On Thursday November 4 I decided to return to the University Offices and ask the name of the man who carried me out of the building. But in view of the threat ‘If you ever come again, it will be worse’ I wanted to inform someone from the media about my intentions. The Oxford BBC was closed, and so I cycled to Osney Island to The Oxford Times offices. I told the lady at the Reception that I had a story concerning Oxford University. She asked my name, passed it on by telephone, and then told me to wait for ten minutes. Ten minutes turned into more than half an hour; finally came a young lady with a pen and a note-book. She asked what I had to tell her. I barely began to talk when she interrupted me: ‘You make me confused. I do not understand what you say.’ Whatever I wanted to say, I was confronted with her repeated and imperturbable: ‘You make me confused. I do not understand what you say.’

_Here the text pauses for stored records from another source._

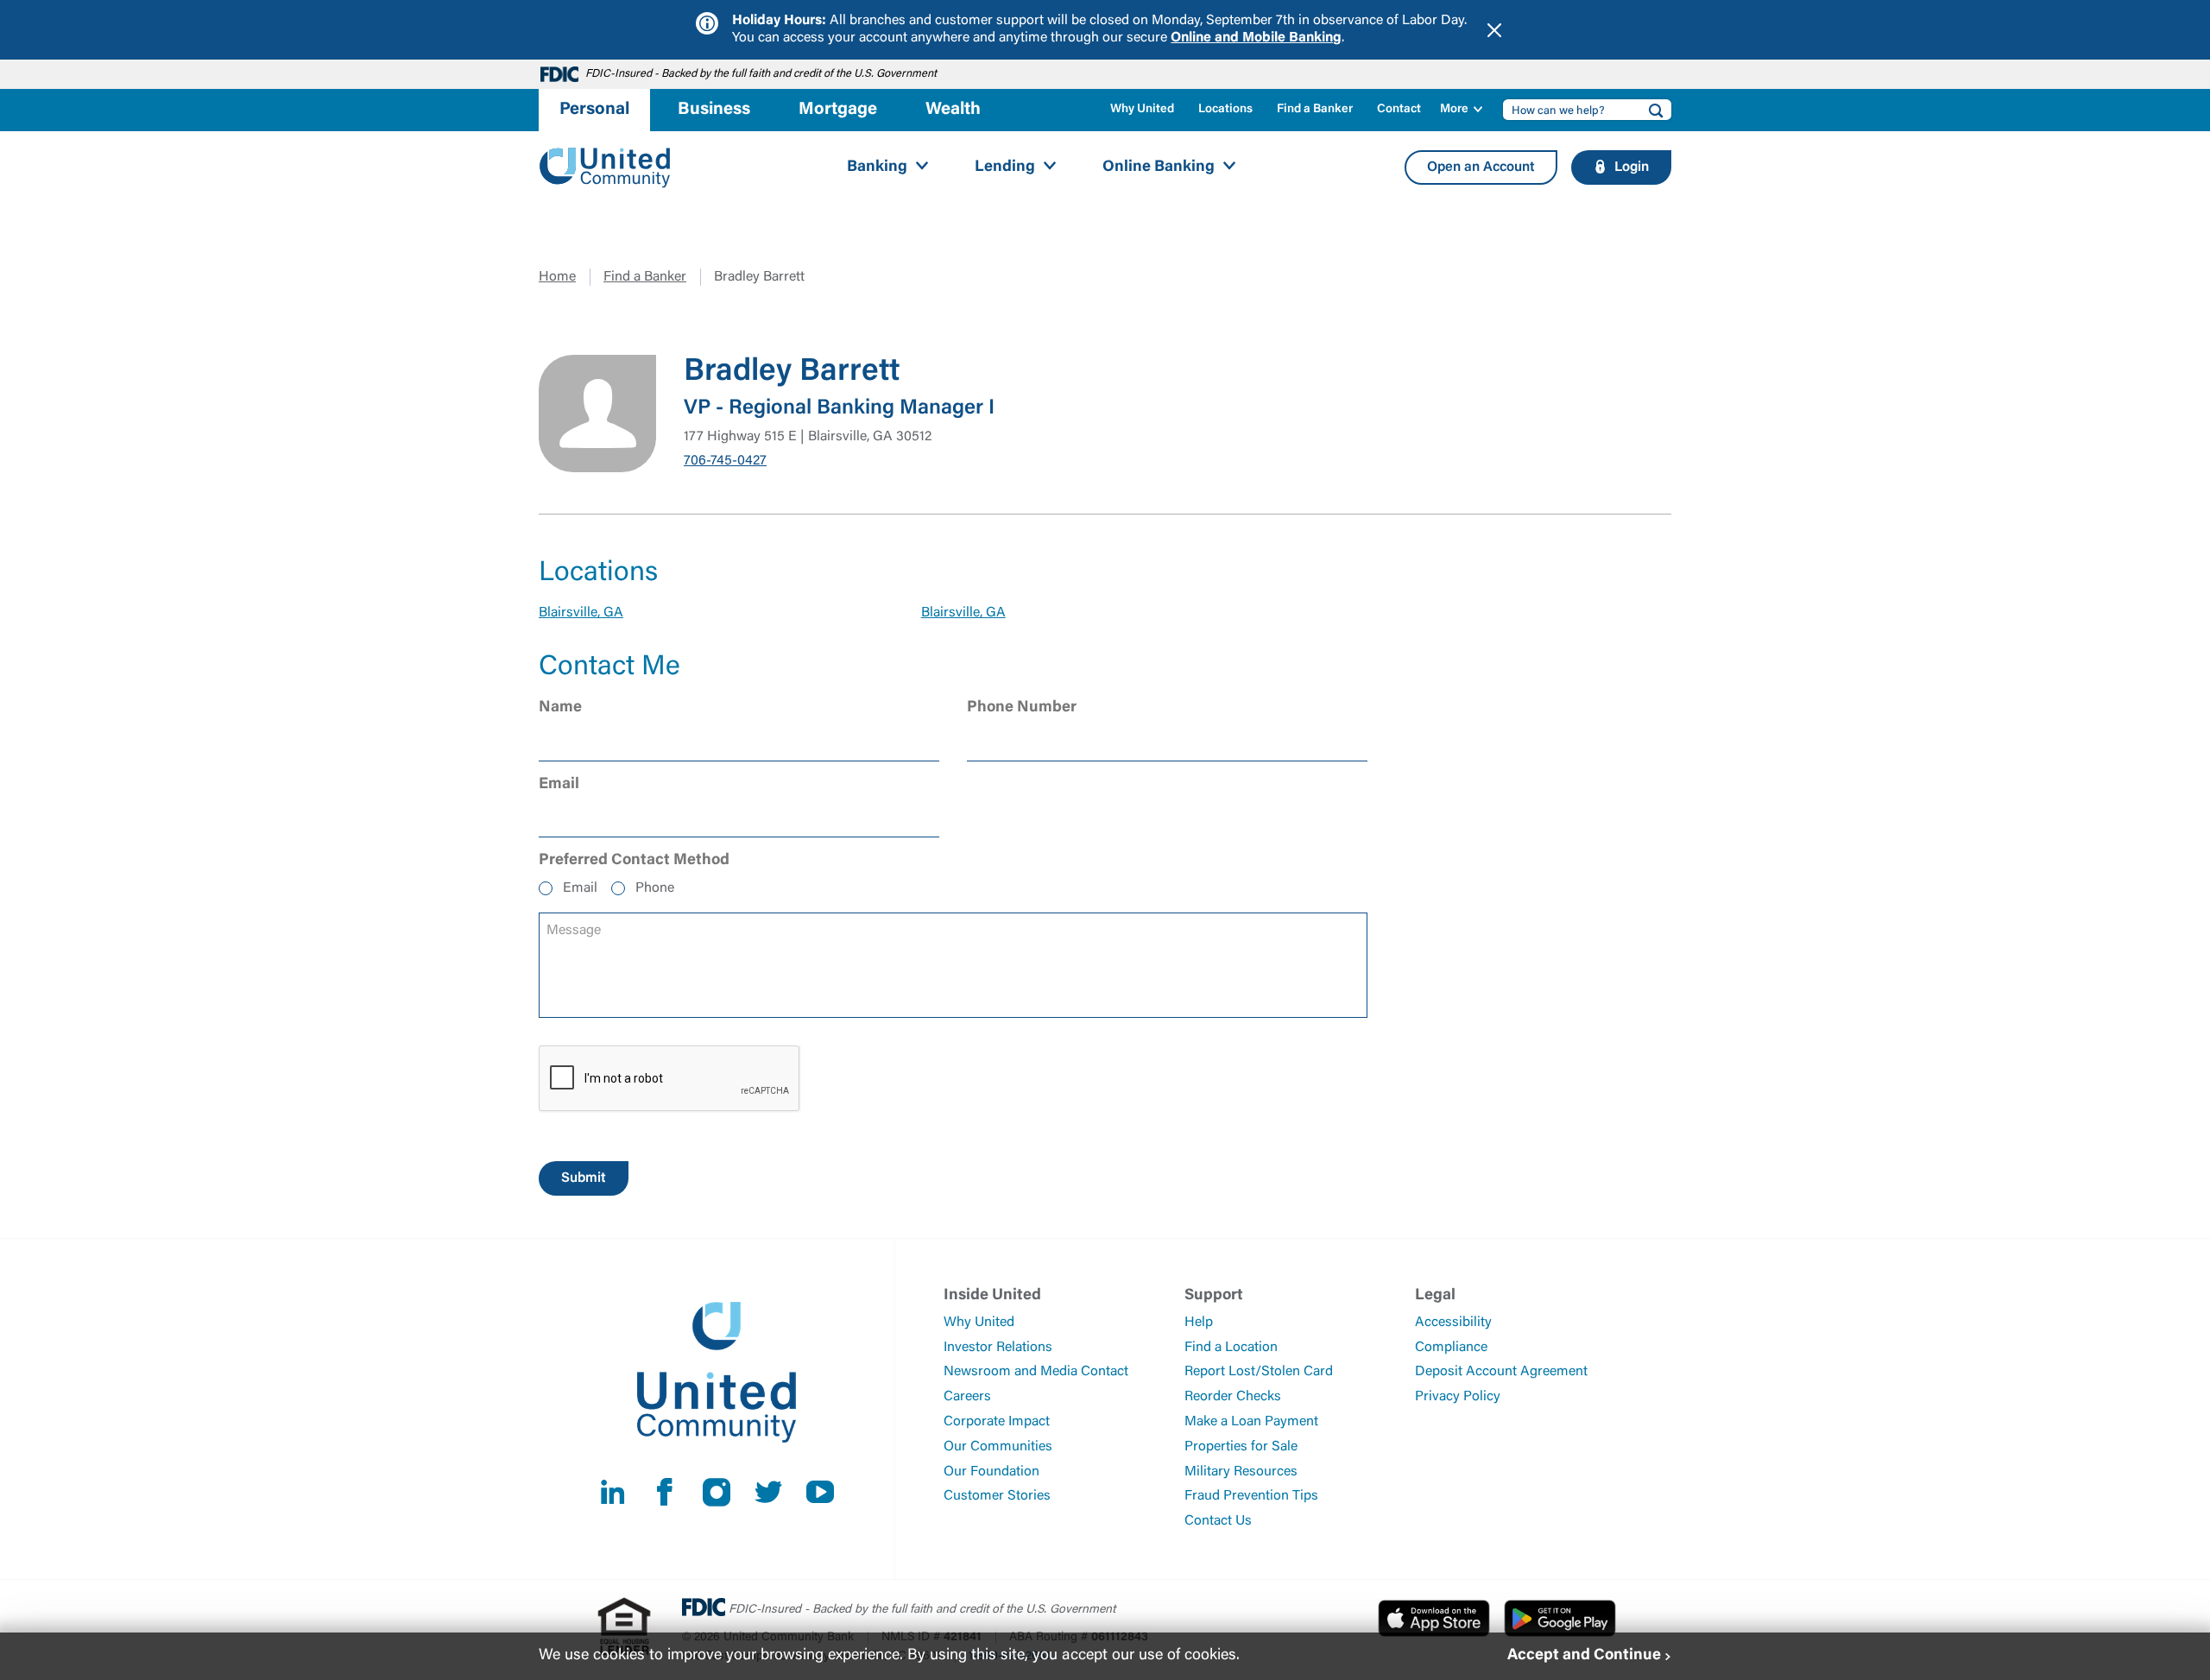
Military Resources (1241, 1472)
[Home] (605, 168)
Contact (1399, 110)
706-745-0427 (725, 461)
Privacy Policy (1457, 1397)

In the end I told her that I was similarly manhandled in 1986. At the time, I wrote about it in a letter that I sent to several philosophers. Would she read the paragraph in my letter in which I described the incident? It concerned a Czech classical scholar Karel Hubka who committed a suicide in his flat in London. The Daily Telegraph reported the suicide: ‘Jobless defector killed himself.’ He may have been ‘an expert on 18th-century Latin languages, as the article says , but he was first and foremost the best Classical scholar of his generation in my country (he was 47 when he died). I once took part in his seminar on Plato’s Gorgias. The article twisted the case so as to eliminate any connection between Karel Hubka and Oxford University. In my letter I wrote:
‘I had to talk the case over with somebody. At Exeter College I found Christopher Kirwan. “I know about it,” he said when I handed over to him the article. – “The article is heavily doctored,” I expostulated. “It does not even mention that Hubka came to Great Britain invited on the initiative of Jan Hus Foundation.” – “He was not invited,” insisted Christopher Kirwan. – “But that cannot be true, for how could he have got here, if not invited?” – “Well then, he had been invited, but only to give a few lectures at the British Academy,” conceded Christopher, “Jan Hus Foundation had nothing to do with it.” – “I doubt it.” – “Get out! You call me a liar. I am on the board of Jan Hus Foundation trustees.” – “I have not called you a liar, I only want to get the facts.” – “Out! I said get out!” – “Wait, how come you knew about Hubka’s death before reading about it in the newspaper?” – “I knew him.” – “How come?” – “I met him in Prague.” – “In what circumstances?” – “I visited his seminar.” – “Under whose auspices did you visit his seminar?” – “Get out! I said get out!” – “Wait, was it not under the auspices of Jan Hus Foundation?” – “It’s none of your business! Shoot!” With these words Christopher Kirwan grabbed me and carried me out of his room. The last time I had been manhandled prior to this was some six years ago, by the Czech police in Prague.’
The lady from The Oxford Times glanced at the text, read a line or two, and said: ‘It makes me confused. I do not understand.’
Let me quote the closing lines from the letter: ‘Can the bedevilling circle of secrecies be broken to reveal the truth about Karel Hubka? Would he be dead today if his defection and his services to British academics while in Prague on their secret missions would have been known to British public? Secrets jealously guarded from British Public while shared with the Czechoslovak Secret Police are deadly secrets; they have been poisoning British academic scene for some six years; and what about British journalism, free, independent, investigative journalism?’
I have changed my mind concerning the date of my departure to Oxford. I shall go to Oxford on 15th of September. During the first week of September I shall go to the Czech Republic to organize Three days in Prague devoted to philosophy, held in Stromovka, the park in which I read Plato’s Phaedrus with Dr Kathy Wilkes from Oxford University thirty five years ago. On the first of these days I intend to present to my audience a revised version of ‘Self-knowledge as an imperative’ (available on my website), on the second day I intend to present a paper on ‘The Kantian subjectivity of space and time’, and on the third day I intend to present a paper on ‘Plato’s Parmenides in the light of Aristotle’s criticism of the theory of Forms’.